▶ **What you are asked to do**
The copy should begin at the line containing "Image resolution: width=720" and end with the last line below, every line exact and no picture included.

··· Provided records

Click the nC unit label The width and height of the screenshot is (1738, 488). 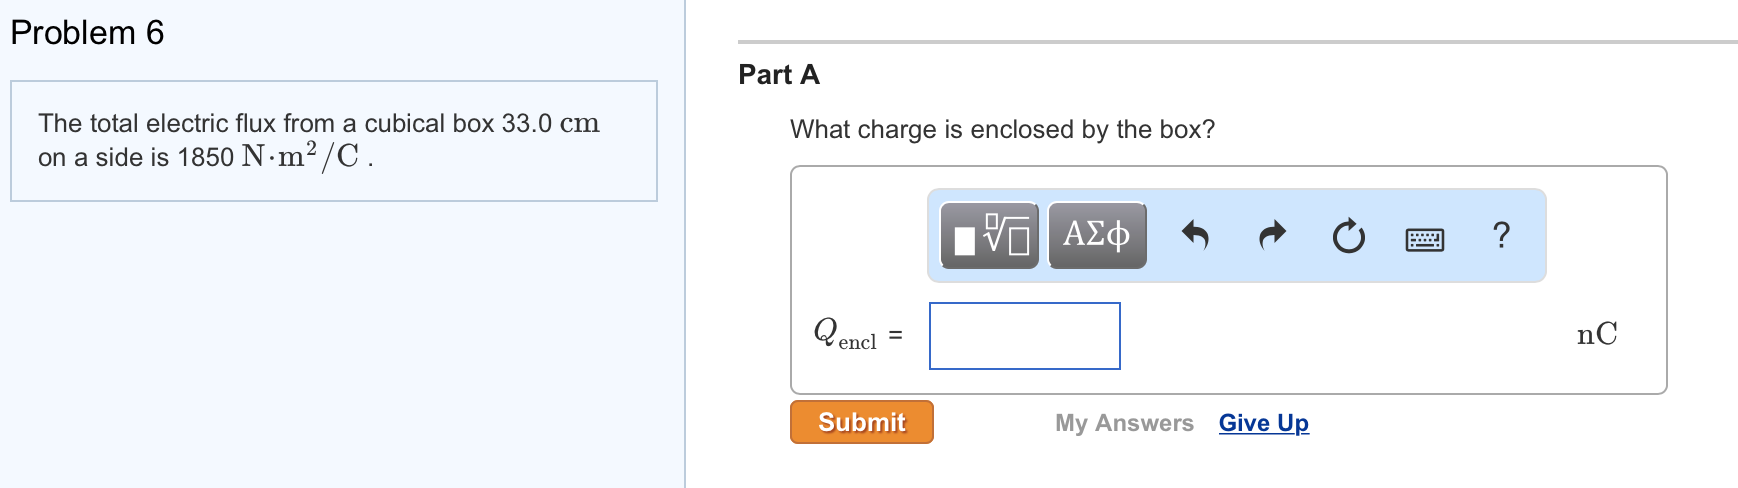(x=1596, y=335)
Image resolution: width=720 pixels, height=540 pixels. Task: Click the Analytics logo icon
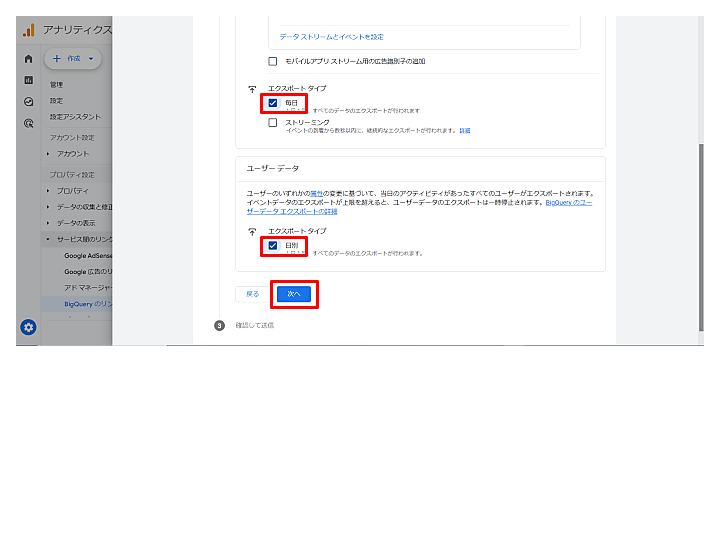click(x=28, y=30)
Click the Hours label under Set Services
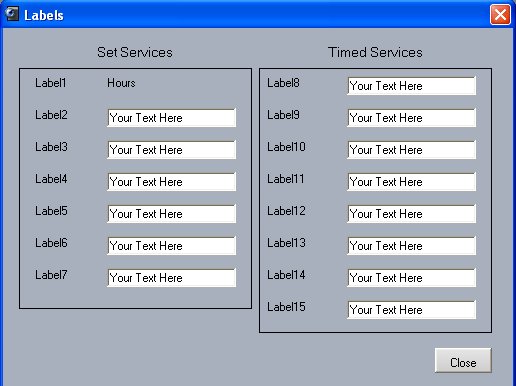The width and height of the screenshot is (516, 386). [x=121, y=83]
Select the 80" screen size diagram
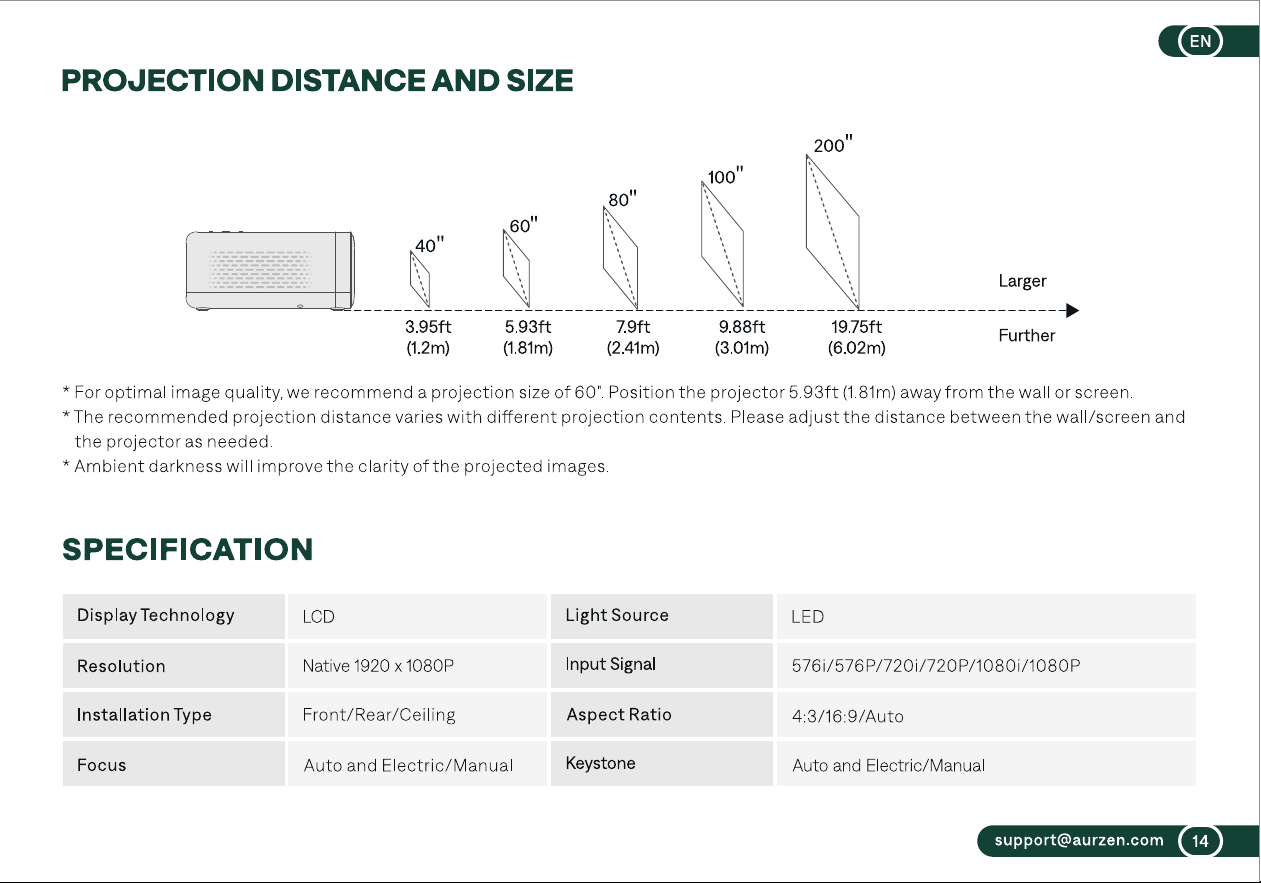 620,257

······

▶ **Answer box**
Image resolution: width=720 pixels, height=540 pixels. Task: Click the Analytics logo icon
click(x=28, y=30)
Click the Hours label under Set Services
The width and height of the screenshot is (516, 386). [x=121, y=83]
Select the 80" screen size diagram
 620,257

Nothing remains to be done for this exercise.